▸ REQUIRED ACTION:
Scan the entries below for the string "computer" and copy every line where it turns up.

▸ DATASET EXTRACT:
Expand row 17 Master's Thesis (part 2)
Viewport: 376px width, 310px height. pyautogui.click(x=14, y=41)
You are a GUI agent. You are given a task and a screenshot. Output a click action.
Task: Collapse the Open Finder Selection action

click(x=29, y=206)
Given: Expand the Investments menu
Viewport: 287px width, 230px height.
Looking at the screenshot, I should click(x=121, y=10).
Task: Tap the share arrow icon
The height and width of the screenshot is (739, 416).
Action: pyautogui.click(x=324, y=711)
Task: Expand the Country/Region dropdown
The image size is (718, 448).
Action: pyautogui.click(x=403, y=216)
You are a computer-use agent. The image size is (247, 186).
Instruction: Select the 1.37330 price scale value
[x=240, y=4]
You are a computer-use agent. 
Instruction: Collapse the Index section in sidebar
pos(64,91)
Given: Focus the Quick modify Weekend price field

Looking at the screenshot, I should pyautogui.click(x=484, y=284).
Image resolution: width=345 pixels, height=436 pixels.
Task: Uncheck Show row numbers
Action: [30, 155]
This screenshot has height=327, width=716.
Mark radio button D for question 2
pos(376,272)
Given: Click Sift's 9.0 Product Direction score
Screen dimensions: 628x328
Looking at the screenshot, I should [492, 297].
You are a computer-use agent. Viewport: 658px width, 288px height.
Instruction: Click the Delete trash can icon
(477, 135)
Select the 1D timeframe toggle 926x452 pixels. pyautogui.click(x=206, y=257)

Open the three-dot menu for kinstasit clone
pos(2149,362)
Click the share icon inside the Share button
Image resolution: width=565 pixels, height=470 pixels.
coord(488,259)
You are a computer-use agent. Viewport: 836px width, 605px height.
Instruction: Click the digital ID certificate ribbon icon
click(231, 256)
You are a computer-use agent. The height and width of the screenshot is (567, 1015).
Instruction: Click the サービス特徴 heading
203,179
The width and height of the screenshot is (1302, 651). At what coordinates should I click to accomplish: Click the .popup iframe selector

▸ SOLUTION TO THE EXERCISE:
You are a computer-use agent. The image size is (247, 186).
You are a computer-use agent. 
You are a computer-use agent. Viewport: 658px width, 288px height.
You are a computer-use agent. Viewport: 836px width, 605px height.
You are a computer-use agent. The height and width of the screenshot is (567, 1015).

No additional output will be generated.